Der Messwahn der Führungskräfte
Kennzahlensysteme zur Messung von Mitarbeiterleistungen, Balanced Scorecards und Benchmarking sind sehr beliebt. Der bürokratische Aufwand, der mit diesen Methoden betrieben wird, stellt einen erheblichen Kostenfaktor dar und bindet wertvolle Zeit und Arbeitskraft. Das Ergebnis sind Scheingenauigkeit und Demotivation. Scheingenauigkeit, weil die Zahlenwerke zu sehr von den konkreten Umständen abstrahieren, unter denen eine Leistung erbracht wurde, und oftmals Unvergleichbares in ein Verhältnis gebracht wird. Demotivation, weil solche Vorgaben nur noch zu „Dienst nach Kennzahl“ führen und nicht zu echtem Engagement in der Sache. Vor allem aber verwässern Kennzahlen das eigene Urteilsvermögen. Führungsaufgaben lassen sich nicht mechanisieren.
Misstrauen als Anreizinstrument
Wie steht es um Firmen, die strikte Arbeitszeitkontrollen und Boni sowie weitere Anreizsysteme brauchen, damit die Mitarbeiter ihre Leistung erbringen? Solche Unternehmen trauen ihren Mitarbeitern offensichtlich nicht zu, die Arbeit gerne und aus eigenem Antrieb zu tun. Sie haben ein Führungs- und Motivationsproblem. Die Anreizspirale führt dazu, dass nicht mehr die eigentliche Arbeitsleistung im Mittelpunkt steht, sondern interne Rangeleien um die „gerechte“ Verteilung der Anreize entstehen und das Anspruchsniveau immer höher geschraubt wird: „Müller bekommt mehr als ich, obwohl ich das Gleiche geleistet habe“. Und für die Arbeitszeitkontrolle gilt: Ist eine Stechuhr erst einmal eingerichtet, finden sich auch Wege, sie zu umgehen.
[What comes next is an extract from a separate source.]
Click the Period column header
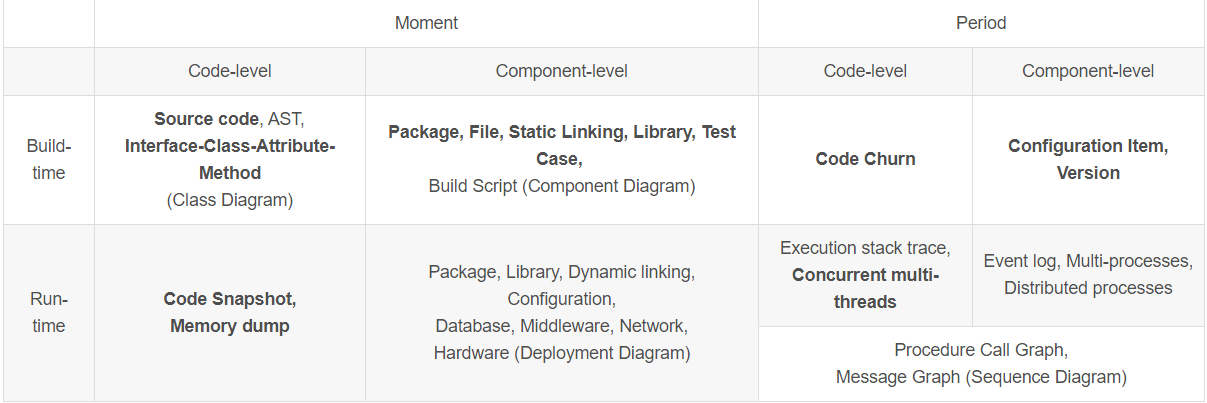 [981, 22]
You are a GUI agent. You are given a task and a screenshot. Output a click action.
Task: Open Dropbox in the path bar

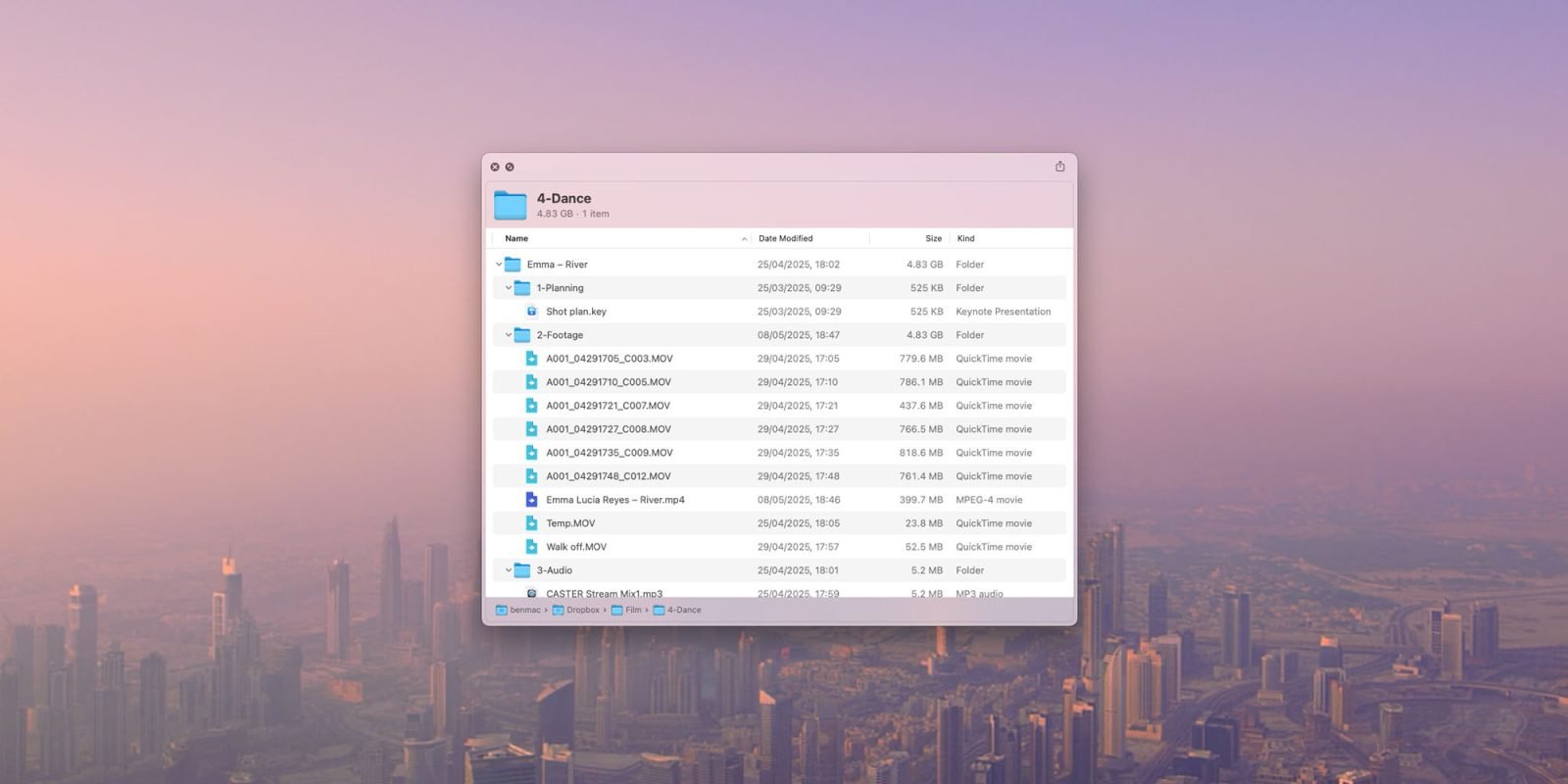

Mitarbeiterbeurteilung und -entwicklung
Zielvereinbarungsgespräche als Druckmittel, jährliche Beurteilungsrunden des Personals durch die Vorgesetzten, 360-Grad-Beurteilungen (die anonymisierte Beurteilung der Führungskraft durch Mitarbeiter, Kollegen und Vorgesetzte), Kundenbefragungen mit Notenerteilung – dieses ganze Beurteilungsarsenal mit seiner Scheingenauigkeit führt ebenfalls in die Sackgasse. Warum? Weil Beurteilungen immer unscharf und subjektiv sind; das liegt einfach in der Natur der Sache. Und auch der Reparaturzirkus, den Personalentwickler betreiben, ist nichts weiter als Zeit- und Geldverschwendung. Denn die für die Arbeitsleistung notwendigen Voraussetzungen wie Verantwortungsbewusstsein oder Kommunikationsfähigkeit müssen bereits vorgeprägt sein. Ist doch klar: Wer nicht lächeln und reden kann, kann kein Vertriebler werden. Da nutzt keine Personalentwicklungsmaßnahme der Welt.
Leitbilder und Handbücher
Kiloschwere Organisationshandbücher, Reisekostenverordnungen und dergleichen gehören in den Müll. Sie bringen keinen einzigen Kunden oder Auftrag und drücken nur das Misstrauen den Mitarbeitern gegenüber aus. Gleiches gilt für die Arbeitszeiterfassung. Stellenbeschreibungen sind bürokratisch-formalistisch, statisch und nicht an den sich ändernden Aufgaben orientiert. Sie vernachlässigen das tatsächliche Marktgeschehen, wo sich die Kunden und Konkurrenten tummeln, und sind daher schlicht irrelevant. Selbstverständlich gilt dies auch für all die Unternehmensleitbilder mit ihren wachsweichen Formulierungen und Allgemeinplätzen, die keinerlei Konsequenzen haben.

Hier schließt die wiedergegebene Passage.